TEII: Think, Explain, Interact and Iterate with Large Language Models to Solve Cross-lingual Emotion Detection
Long Cheng, Qihao Shao, Christine Zhao, Sheng Bi, Gina-Anne Levow
TL;DR
The paper tackles cross-lingual emotion detection in Tweets under the EXALT@WASSA2024 task, leveraging multilingual LLMs and multilingual embeddings. It introduces Agentic Workflows that orchestrate multiple LLMs (via Multi-Iteration and Multi-Binary-Classifier variants) and complements them with ensemble voting, yielding strong performance (Ensemble-19 F1=0.6046 on the test set). Key contributions include novel AWF approaches, explanation-focused prompting (ZSE/ZSEC), and an effective LLM selection strategy favoring GPT-4, together with a demonstration that explainability can enhance decision-making in multilingual emotion classification. The results suggest that combining diverse prompting regimes, agentic adjudication, and ensembles can significantly improve cross-linguistic emotion detection, with practical implications for scalable, multilingual sentiment analysis and public opinion monitoring.
Abstract
Cross-lingual emotion detection allows us to analyze global trends, public opinion, and social phenomena at scale. We participated in the Explainability of Cross-lingual Emotion Detection (EXALT) shared task, achieving an F1-score of 0.6046 on the evaluation set for the emotion detection sub-task.
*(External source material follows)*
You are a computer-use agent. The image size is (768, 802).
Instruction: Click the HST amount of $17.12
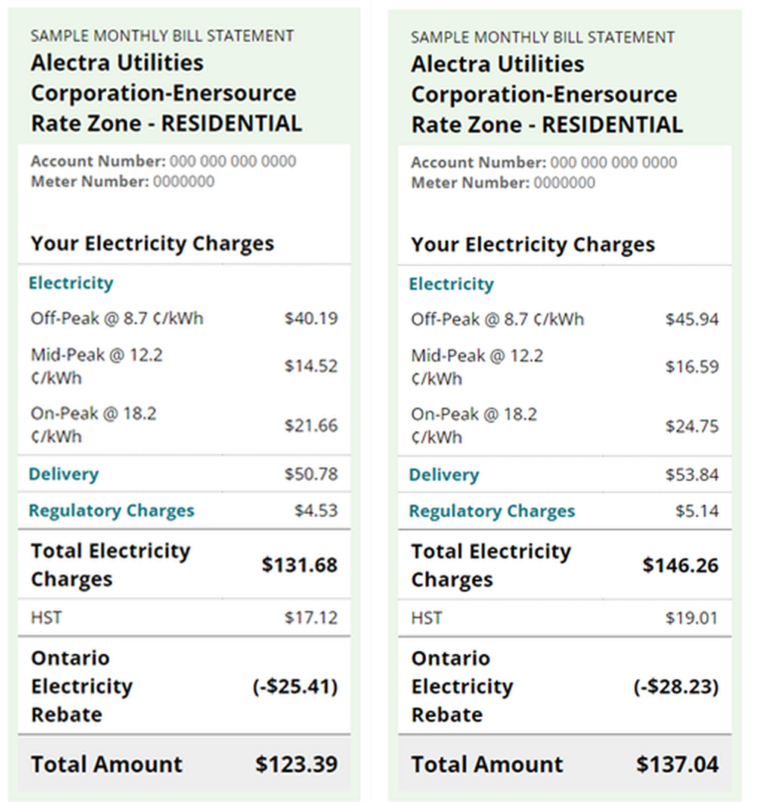pyautogui.click(x=311, y=618)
Our system outperformed the baseline by more than 0.16 F1-score absolute, and ranked second amongst competing systems. We conducted experiments using fine-tuning, zero-shot learning, and few-shot learning for Large Language Model (LLM)-based models as well as embedding-based BiLSTM and KNN for non-LLM-based techniques. Additionally, we introduced two novel methods: the Multi-Iteration Agentic Workflow and the Multi-Binary-Classifier Agentic Workflow. We found that LLM-based approaches provided good performance on multilingual emotion detection. Furthermore, ensembles combining all our experimented models yielded higher F1-scores than any single approach alone.